SindoJabar, BANDUNG – Tiga bocah bersaudara, AMS (10), SAS (5) dan SAQ (4) tewas secara tragis terbakar dalam rumah di Kampung Babakan Bandung, Desa Wangunreja, Kecamatan Nyalindung, Kabupaten Sukabumi, Kamis (23/7/2026) malam. Saat kejadian, ketiga korban sedang tidur lelap.
Kapolsek Nyalindung Iptu Muhamad Yanuar Fajar mengatakan, dugaan sementara, kronologi kejadian berawal dari pemadaman listrik.
Salah seorang saksi di rumah tersebut, kata Kapolsek, menyalakan lilin dan meletakkannya di atas televisi ruang tamu.
“Sekitar pukul 19.30 WIB, saksi terbangun karena merasakan hawa panas.

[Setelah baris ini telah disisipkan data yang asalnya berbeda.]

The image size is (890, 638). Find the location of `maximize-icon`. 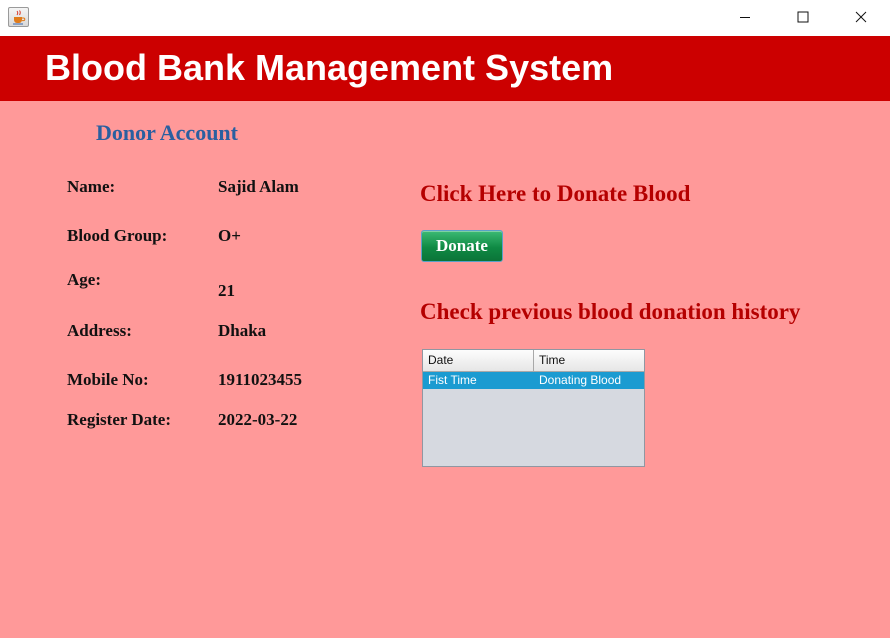

maximize-icon is located at coordinates (803, 17).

Saksi mendapati api telah membesar melalap rumah yang sebagian besar terbuat dari bilik bambu,” kata Kapolsek Nyalindung, Jumat (24/7/2026).
Iptu Yanuar menjelaskan, warga bersama petugas berusaha memadamkan api menggunakan peralatan seadanya. Namun, api sangat cepat membesar sehingga tiga korban yang sedang tertidur tidak terselamatkan.

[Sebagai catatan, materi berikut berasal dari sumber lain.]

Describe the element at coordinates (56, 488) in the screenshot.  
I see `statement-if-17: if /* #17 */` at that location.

“Dugaan sementara kebakaran berasal dari lilin sebagai penerangan saat pemadaman listrik. Namun, penyebab pasti kejadian ini masih dalam proses penyelidikan,” ujar Iptu Yanuar.
Kapolsek menuturkan, ketiga korban mengalami luka bakar hingga 100 persen. Sedangkan nenek korban dan seorang saksi mengalami luka bakar ringan. “Kerugian material akibat kejadian tersebut sekitar Rp50 juta,” tutur Kapolsek Nyalindung.
Pastikan Api Padam
Sementara itu, Kapolres Sukabumi AKBP Samian melalui Kasi Humas Polres Sukabumi Iptu Ilham Sapta Permadi mengatakan, turut berbelasungkawa atas musibah yang merenggut nyawa tiga korban.

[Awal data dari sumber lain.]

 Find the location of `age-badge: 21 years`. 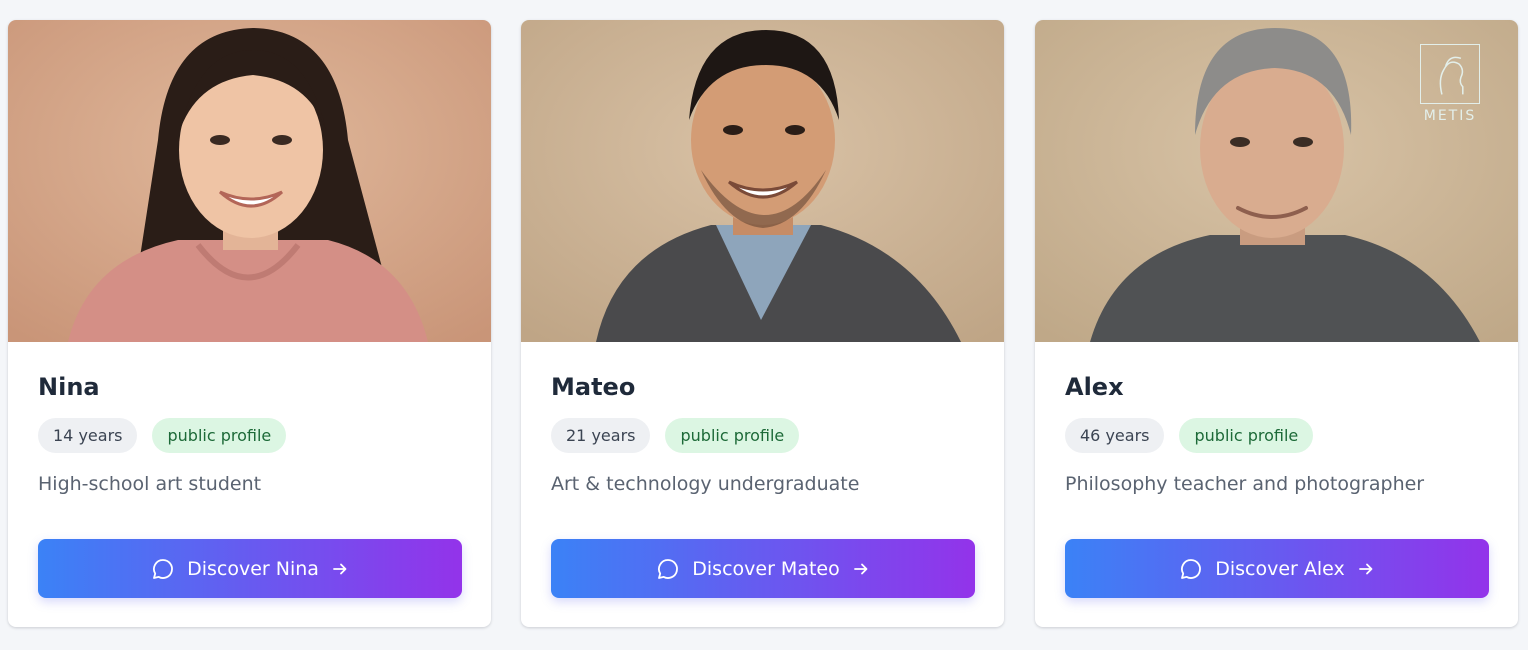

“Kami menyampaikan duka cita mendalam kepada keluarga korban atas musibah ini. Polres Sukabumi akan memastikan proses penyelidikan dilakukan secara profesional untuk mengetahui penyebab pasti kebakaran,” kata Kasi Humas.
Iptu Ilham menyatakan, Polsek Sukabumi mengimbau masyarakat lebih berhati-hati saat menggunakan lilin atau sumber api lainnya. Terutama ketika terjadi pemadaman listrik agar peristiwa serupa tidak terulang.
Polres Sukabumi juga mengimbau masyarakat selalu memastikan sumber api telah padam sebelum tidur. Gunakan penerangan darurat yang lebih aman jika memungkinkan.
“Segera hubungi petugas apabila terjadi keadaan darurat kebakaran agar penanganan dapat dilakukan secepat mungkin,” ujar Iptu Ilham.